Having that set up, we can modify our tests to use our Case module:

defmodule HelloWeb.Integration.ATest do
  use Hello.PlaywrightCase, async: true, headless: false

We add appropriate config to config/test.exs:

config :hello, sql_sandbox: true

And conditionally add the Phoenix.Ecto.SQL.Sandbox plug in lib/hello_web/endpoint.ex:

  if Application.get_env(:hello, :sql_sandbox) do
    plug Phoenix.Ecto.SQL.Sandbox, header: "x-phoenix-ecto-sandbox"
  end

For applications that use Phoenix Channels or LiveViews, we’d need to pass the metadata header in Phoenix socket assigns, and call Sandbox.allow when initializing them. Follow Phoenix.Ecto.SQL.Sandbox docs to get that set up. For this example with only one “dead view”, we’ll only need the plug.

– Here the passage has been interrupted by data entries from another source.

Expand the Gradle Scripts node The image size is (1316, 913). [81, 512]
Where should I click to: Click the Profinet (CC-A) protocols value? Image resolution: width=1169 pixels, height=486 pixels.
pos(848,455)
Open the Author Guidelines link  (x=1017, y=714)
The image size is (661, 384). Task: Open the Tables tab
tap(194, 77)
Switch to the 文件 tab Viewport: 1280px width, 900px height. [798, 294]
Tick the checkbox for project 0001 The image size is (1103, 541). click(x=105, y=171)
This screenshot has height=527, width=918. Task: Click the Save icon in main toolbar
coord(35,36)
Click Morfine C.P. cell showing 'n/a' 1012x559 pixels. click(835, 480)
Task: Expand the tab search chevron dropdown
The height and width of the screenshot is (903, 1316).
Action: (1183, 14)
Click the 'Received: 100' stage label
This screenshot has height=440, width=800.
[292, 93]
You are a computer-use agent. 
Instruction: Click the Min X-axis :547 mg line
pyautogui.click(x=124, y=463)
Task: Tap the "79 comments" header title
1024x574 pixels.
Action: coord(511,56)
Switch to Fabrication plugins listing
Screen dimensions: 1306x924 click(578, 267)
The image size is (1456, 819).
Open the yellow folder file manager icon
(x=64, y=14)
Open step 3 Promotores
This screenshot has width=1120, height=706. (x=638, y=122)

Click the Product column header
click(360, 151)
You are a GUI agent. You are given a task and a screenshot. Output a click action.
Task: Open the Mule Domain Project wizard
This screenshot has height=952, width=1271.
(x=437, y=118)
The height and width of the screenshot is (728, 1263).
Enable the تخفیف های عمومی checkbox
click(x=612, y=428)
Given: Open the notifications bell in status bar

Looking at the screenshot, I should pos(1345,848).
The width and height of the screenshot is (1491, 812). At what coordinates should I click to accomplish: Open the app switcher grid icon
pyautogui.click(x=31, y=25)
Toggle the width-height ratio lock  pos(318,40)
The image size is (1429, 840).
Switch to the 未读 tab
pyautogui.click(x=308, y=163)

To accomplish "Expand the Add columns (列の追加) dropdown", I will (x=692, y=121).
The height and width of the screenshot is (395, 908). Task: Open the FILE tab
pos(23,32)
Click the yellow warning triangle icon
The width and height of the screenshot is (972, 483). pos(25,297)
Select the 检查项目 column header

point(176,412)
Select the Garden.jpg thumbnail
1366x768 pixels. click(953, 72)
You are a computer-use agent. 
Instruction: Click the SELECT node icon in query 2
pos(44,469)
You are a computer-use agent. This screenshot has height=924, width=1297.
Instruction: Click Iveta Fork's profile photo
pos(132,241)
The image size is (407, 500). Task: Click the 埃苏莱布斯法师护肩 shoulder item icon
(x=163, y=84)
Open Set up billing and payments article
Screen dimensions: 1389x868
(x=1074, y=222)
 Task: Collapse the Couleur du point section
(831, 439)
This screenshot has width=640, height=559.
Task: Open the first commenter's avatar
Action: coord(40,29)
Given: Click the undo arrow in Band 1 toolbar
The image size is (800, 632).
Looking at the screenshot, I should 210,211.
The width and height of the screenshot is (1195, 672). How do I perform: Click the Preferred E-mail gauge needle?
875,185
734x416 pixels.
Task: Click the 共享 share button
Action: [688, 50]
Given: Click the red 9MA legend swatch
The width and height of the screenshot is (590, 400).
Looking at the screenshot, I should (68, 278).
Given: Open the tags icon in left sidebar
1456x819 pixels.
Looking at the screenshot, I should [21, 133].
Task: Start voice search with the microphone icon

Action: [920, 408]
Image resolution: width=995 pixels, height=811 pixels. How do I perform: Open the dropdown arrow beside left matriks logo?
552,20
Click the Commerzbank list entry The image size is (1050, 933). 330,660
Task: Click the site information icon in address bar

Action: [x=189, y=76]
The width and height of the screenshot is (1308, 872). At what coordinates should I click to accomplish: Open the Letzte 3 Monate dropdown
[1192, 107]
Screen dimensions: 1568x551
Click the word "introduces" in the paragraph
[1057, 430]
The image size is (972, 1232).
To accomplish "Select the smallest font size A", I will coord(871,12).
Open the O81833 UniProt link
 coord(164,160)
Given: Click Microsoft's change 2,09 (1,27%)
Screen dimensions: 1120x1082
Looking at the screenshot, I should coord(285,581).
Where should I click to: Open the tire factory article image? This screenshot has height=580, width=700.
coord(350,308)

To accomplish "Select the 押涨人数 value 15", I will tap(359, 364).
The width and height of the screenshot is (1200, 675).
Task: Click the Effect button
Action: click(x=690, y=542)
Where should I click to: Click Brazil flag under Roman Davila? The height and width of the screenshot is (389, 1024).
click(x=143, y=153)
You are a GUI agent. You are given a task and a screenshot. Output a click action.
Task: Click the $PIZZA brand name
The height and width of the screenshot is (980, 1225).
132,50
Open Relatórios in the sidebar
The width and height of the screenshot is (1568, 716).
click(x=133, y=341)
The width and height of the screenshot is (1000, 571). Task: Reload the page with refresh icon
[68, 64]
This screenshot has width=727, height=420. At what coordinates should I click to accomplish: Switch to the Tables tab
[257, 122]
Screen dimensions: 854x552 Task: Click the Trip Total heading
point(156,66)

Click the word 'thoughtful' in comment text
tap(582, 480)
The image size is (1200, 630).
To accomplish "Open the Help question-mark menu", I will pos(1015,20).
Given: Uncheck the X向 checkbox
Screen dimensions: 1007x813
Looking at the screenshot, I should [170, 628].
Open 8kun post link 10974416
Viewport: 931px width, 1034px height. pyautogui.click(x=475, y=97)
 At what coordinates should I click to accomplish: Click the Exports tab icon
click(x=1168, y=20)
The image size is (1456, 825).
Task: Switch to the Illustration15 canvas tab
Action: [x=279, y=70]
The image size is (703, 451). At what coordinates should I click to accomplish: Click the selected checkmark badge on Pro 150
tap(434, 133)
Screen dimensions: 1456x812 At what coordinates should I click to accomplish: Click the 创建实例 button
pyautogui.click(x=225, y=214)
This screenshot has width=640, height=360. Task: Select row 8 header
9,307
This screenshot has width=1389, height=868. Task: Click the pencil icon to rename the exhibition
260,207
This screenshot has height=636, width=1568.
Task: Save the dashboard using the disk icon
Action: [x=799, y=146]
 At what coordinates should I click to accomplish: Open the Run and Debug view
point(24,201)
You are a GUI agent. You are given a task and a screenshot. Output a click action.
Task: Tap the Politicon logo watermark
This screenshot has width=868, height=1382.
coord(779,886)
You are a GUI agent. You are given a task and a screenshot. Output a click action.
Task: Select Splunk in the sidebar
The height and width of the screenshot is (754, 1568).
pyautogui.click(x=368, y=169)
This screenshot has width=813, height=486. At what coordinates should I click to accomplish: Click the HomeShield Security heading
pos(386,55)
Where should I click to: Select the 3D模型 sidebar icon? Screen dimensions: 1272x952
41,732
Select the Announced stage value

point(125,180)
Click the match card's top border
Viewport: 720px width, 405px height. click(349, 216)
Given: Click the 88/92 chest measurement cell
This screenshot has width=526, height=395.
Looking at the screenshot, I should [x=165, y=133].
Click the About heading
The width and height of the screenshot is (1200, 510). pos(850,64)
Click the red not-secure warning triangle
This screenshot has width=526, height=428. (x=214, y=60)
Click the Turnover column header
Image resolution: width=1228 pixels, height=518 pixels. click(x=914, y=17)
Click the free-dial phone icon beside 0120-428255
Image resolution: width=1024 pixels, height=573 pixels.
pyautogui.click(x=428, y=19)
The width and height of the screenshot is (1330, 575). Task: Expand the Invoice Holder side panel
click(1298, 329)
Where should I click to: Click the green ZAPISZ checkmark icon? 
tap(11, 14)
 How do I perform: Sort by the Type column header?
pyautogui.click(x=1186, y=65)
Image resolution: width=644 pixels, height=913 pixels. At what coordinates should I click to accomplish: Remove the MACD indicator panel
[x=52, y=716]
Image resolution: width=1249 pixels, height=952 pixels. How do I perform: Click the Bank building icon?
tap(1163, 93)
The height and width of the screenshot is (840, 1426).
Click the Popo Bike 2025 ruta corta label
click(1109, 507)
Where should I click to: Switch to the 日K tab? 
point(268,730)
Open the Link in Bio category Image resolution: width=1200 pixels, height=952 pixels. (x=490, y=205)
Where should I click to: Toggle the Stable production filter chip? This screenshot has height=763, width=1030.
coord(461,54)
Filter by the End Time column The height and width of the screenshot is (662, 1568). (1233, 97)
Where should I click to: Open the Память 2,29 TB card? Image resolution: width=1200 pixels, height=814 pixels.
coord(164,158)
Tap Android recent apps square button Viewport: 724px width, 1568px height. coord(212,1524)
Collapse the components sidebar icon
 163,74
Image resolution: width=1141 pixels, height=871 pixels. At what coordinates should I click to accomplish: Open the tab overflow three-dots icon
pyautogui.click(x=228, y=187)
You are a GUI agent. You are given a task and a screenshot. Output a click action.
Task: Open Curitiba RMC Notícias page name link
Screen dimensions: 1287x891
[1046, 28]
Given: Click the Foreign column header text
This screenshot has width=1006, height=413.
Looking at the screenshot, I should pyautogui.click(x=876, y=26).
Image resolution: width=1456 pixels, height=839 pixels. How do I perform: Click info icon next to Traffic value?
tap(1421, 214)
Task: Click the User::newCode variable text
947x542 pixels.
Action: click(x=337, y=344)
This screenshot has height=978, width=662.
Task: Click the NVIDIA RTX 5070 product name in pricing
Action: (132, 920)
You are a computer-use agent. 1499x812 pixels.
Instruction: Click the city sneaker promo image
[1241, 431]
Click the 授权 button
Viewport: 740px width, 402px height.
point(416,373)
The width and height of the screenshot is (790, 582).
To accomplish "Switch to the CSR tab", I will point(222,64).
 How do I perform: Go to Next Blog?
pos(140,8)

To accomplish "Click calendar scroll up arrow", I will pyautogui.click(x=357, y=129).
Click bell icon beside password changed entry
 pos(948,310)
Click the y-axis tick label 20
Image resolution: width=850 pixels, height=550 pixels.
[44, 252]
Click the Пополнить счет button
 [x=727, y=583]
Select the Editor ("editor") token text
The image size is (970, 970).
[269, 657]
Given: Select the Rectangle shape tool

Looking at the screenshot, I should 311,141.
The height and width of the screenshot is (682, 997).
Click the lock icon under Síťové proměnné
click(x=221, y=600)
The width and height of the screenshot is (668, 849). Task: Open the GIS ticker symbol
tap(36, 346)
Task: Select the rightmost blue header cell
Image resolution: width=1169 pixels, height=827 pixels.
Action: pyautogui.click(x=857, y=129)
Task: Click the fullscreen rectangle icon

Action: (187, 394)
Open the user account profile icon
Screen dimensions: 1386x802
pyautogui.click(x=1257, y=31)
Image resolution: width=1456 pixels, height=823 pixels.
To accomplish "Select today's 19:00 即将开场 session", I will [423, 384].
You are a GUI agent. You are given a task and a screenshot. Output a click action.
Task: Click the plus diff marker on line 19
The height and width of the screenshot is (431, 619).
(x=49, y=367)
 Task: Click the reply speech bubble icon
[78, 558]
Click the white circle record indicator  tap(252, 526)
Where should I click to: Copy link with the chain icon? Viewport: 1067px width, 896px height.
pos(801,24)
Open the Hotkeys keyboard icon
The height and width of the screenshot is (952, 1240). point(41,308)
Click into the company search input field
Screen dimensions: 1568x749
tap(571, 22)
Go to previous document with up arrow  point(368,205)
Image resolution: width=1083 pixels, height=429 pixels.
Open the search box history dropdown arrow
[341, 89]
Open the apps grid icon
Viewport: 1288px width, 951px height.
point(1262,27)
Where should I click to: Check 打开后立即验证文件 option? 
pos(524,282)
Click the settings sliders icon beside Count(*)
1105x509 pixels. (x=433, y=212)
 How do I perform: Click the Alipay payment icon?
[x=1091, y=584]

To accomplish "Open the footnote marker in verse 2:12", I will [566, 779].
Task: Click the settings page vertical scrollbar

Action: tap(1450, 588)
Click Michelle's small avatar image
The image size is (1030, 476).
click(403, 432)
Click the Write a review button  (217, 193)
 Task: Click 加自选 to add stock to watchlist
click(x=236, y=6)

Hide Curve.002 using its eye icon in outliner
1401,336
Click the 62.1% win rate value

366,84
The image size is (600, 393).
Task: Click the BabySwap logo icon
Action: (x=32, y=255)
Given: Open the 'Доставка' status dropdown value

Now when executing the tests we see that they pass:

$ mix test test/hello_web/integration/
..

Finished in 9.2 seconds (9.2s async, 0.00s sync)
2 tests, 0 failures

Both tests created a separate user, and listing all users did not show the user created in the other test.

Closing thoughts

Overall, I am very excited to use Playwright-based browser automation for tests instead of WebDriver-based solutions. Playwright is snappier and more reliable - it’s just overall better! I hope to find the time to contribute to the Elixir client a bit more.